Records shown:

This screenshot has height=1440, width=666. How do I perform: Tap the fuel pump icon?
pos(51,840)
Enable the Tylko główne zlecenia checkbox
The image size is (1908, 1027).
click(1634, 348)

Task: Please output all of the entries without changing a single character.

Your response:
This screenshot has height=1440, width=666. How do I perform: Tap the fuel pump icon?
pos(51,840)
Enable the Tylko główne zlecenia checkbox
The image size is (1908, 1027).
click(1634, 348)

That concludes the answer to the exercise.